In den Wochen und Monaten vor der WM hat Reporter ohne Grenzen mehrere Fälle dokumentiert, in denen die russische Regierung versuchte, auf die Berichterstattung ausländischer Reporter Einfluss zu nehmen. So erhielten Journalisten nach kritischen Berichten Anrufe von Behördensprechern. Bei Interviewanfragen hieß es etwa aus dem Innenministerium, zunächst müsse die bisherige Berichterstattung des Kollegen geprüft werden, erst dann könne man entscheiden. Manche Gesprächspartner wurden offenbar so massiv eingeschüchtert, dass sie sich nicht mehr gegenüber ausländischen Medien äußern wollen. Eine Reporterin des britischen Senders BBC berichtete Anfang Juni, bei Recherchen in Nischni Nowgorod – einem der Austragungsorte der WM – hätte ihr Team ununterbrochen unter Beobachtung gestanden.

Im Fall des ARD-Dopingexperten Hajo Seppelt, dem am 11. Mai zunächst die Einreise nach Russland verweigert wurde, drohte der Vorsitzende des russischen Journalistenverbandes, Wladimir Solowjow, der Journalist könne verprügelt werden, sollte er nach Russland reisen. Der Sportpolitiker und Parlamentsabgeordnete Dmitri Swischtschow erklärte, Seppelt sei willkommen, sobald „er objektive Filme über Russland macht“.

Kritische Journalisten werden eingesperrt, unabhängige Medien geschlossen

Der alternative Fußball zur Weltmeisterschaft von Reporter ohne Grenzen macht auf die folgenschwersten Einschränkungen der Pressefreiheit in Russland aufmerksam. Zurzeit sitzen dort sieben Journalisten und Blogger wegen ihrer Arbeit im Gefängnis – fünf davon in Städten, in denen die WM ausgetragen wird oder die Spieler Quartier beziehen. Oft werden Journalisten zudem Opfer brutaler Gewalt. Seit Wladimir Putin im Jahr 2000 seine erste Amtszeit antrat, wurden mindestens 34 Reporter wegen ihrer Arbeit getötet, kaum ein Auftraggeber dieser Morde wurde zur Verantwortung gezogen.

In den vergangenen Jahren hat der Kreml etliche Redaktionen zerschlagen, die Finanzierung unabhängiger Medienunternehmen zerstört, unbequemen Chefredakteuren gekündigt oder kritische Sendungen abgesetzt. Zahlreiche qualifizierte Journalisten sind aufgrund der schlechten Bedingungen in Russland oder wegen Drohungen gegen ihre Person inzwischen ins Ausland gegangen oder haben dem Journalismus den Rücken gekehrt.

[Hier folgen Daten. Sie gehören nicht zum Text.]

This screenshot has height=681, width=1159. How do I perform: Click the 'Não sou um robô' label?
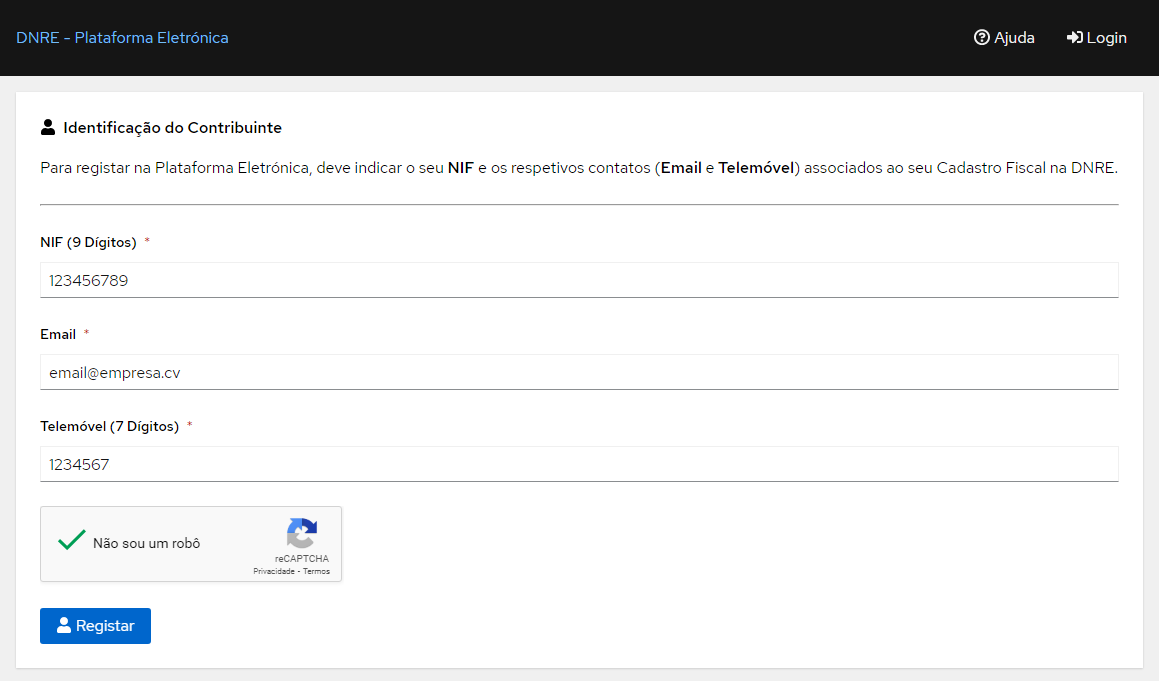coord(146,543)
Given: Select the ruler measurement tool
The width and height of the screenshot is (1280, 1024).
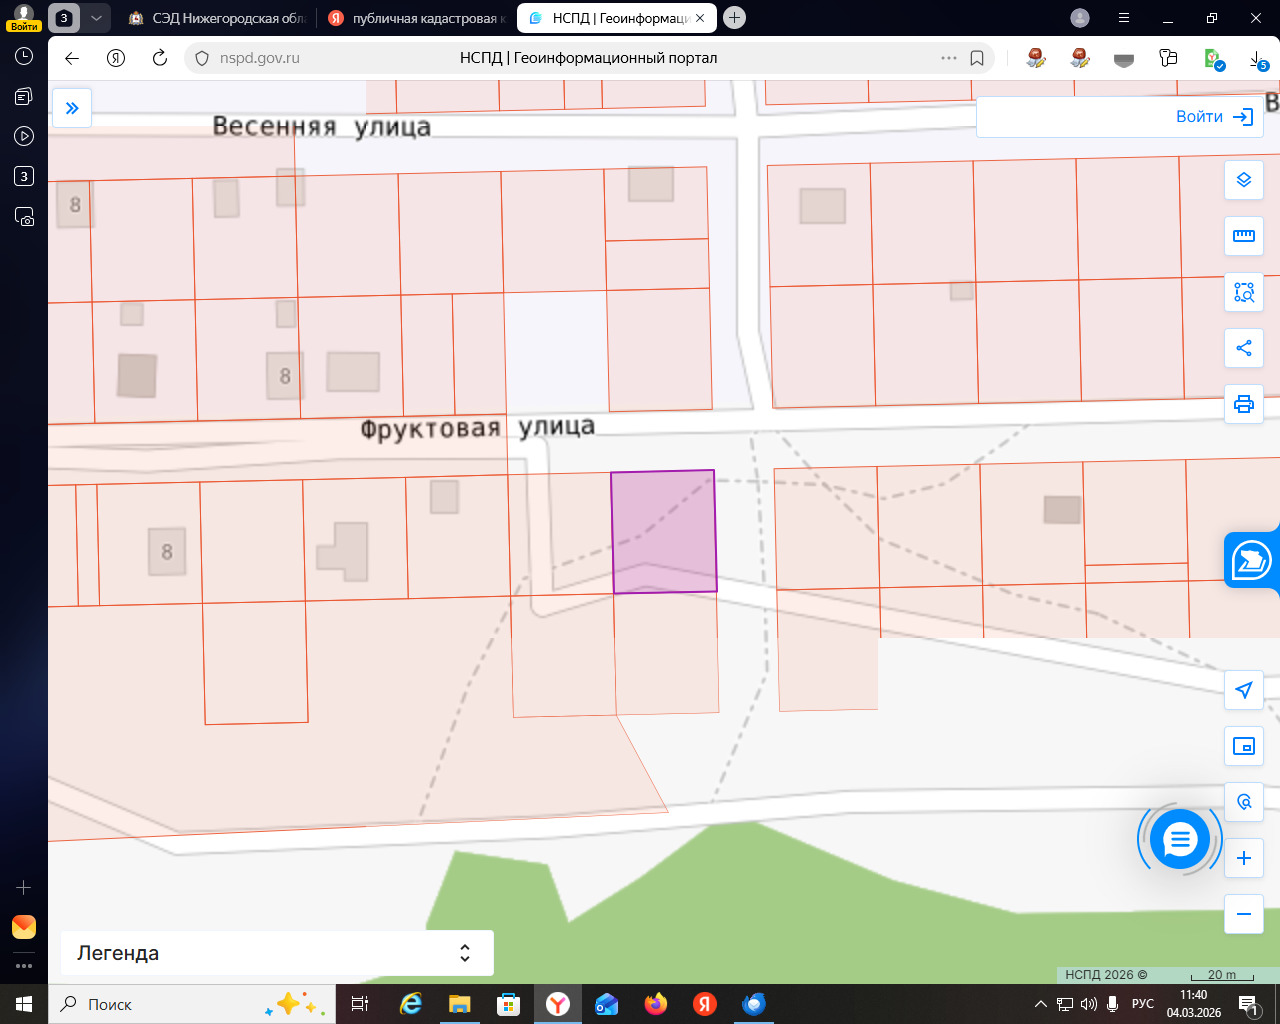Looking at the screenshot, I should (1244, 236).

Kreml schränkt Meinungsfreiheit im Internet ein

Vor allem im Internet hat die Staatsspitze die Meinungsfreiheit seit den Massenprotesten 2011/12 massiv eingeschränkt: durch eine Vielzahl von Gesetzen, mit denen der Datenverkehr lückenlos überwacht und anonyme Kommunikation unmöglich gemacht werden soll; durch Strafurteile gegen Blogger und Journalisten oder durch das Verbot des Messenger-Dienstes Telegram Mitte April. 

Auf der ROG-Rangliste der Pressefreiheit steht Russland auf Platz 148 von 180 Staaten.